> [Task prompt]: Exclude the pictures, then restate exactly each line of the data below from the first through the line containing "Select the win10激活工具 folder".

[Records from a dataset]
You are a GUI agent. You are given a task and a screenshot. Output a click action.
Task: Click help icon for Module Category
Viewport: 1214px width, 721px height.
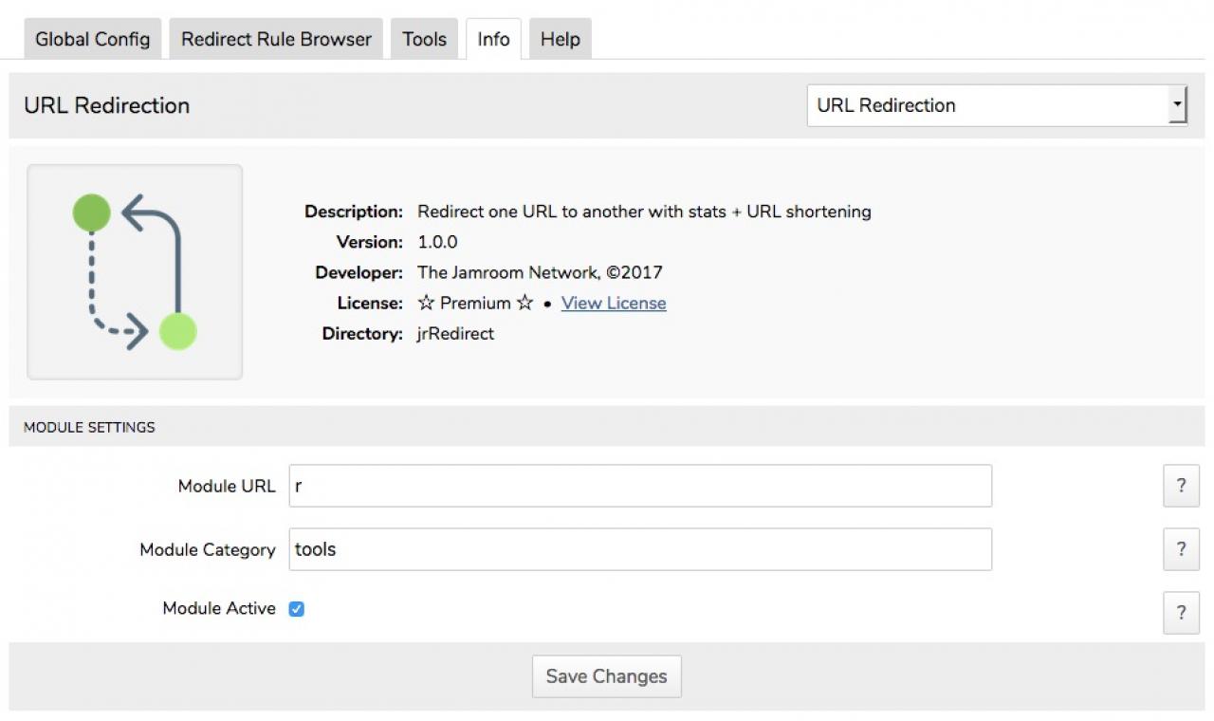tap(1181, 549)
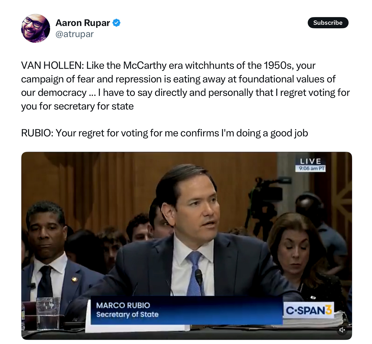
Task: Click the blue verified checkmark badge
Action: pyautogui.click(x=117, y=23)
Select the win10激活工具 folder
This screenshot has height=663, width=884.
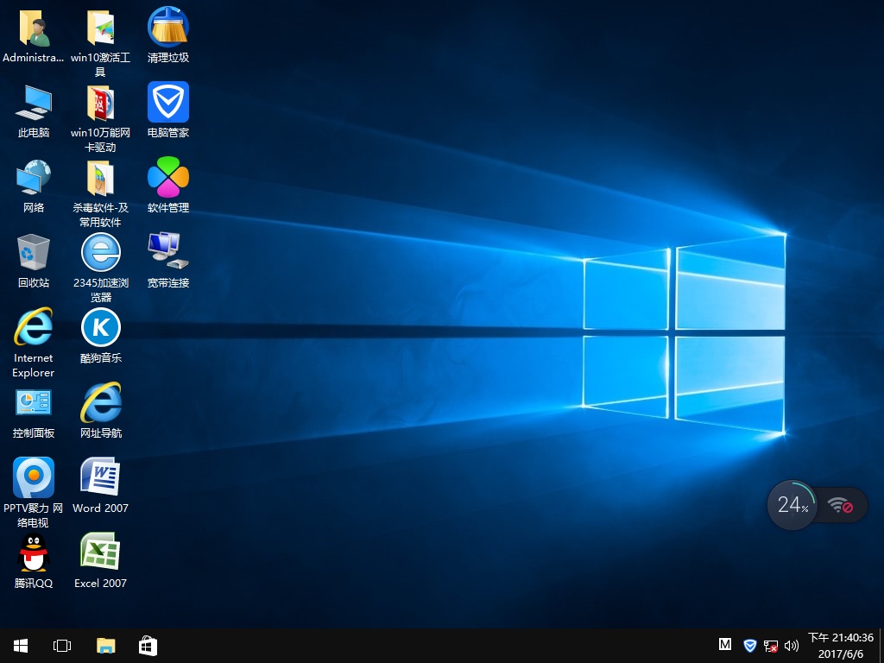[x=101, y=28]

> [Output of the exercise]:
You are a GUI agent. You are given a task and a screenshot. Output a click action.
Task: Click help icon for Module Category
Viewport: 1214px width, 721px height.
tap(1181, 549)
Task: Click the blue verified checkmark badge
Action: pyautogui.click(x=117, y=23)
Select the win10激活工具 folder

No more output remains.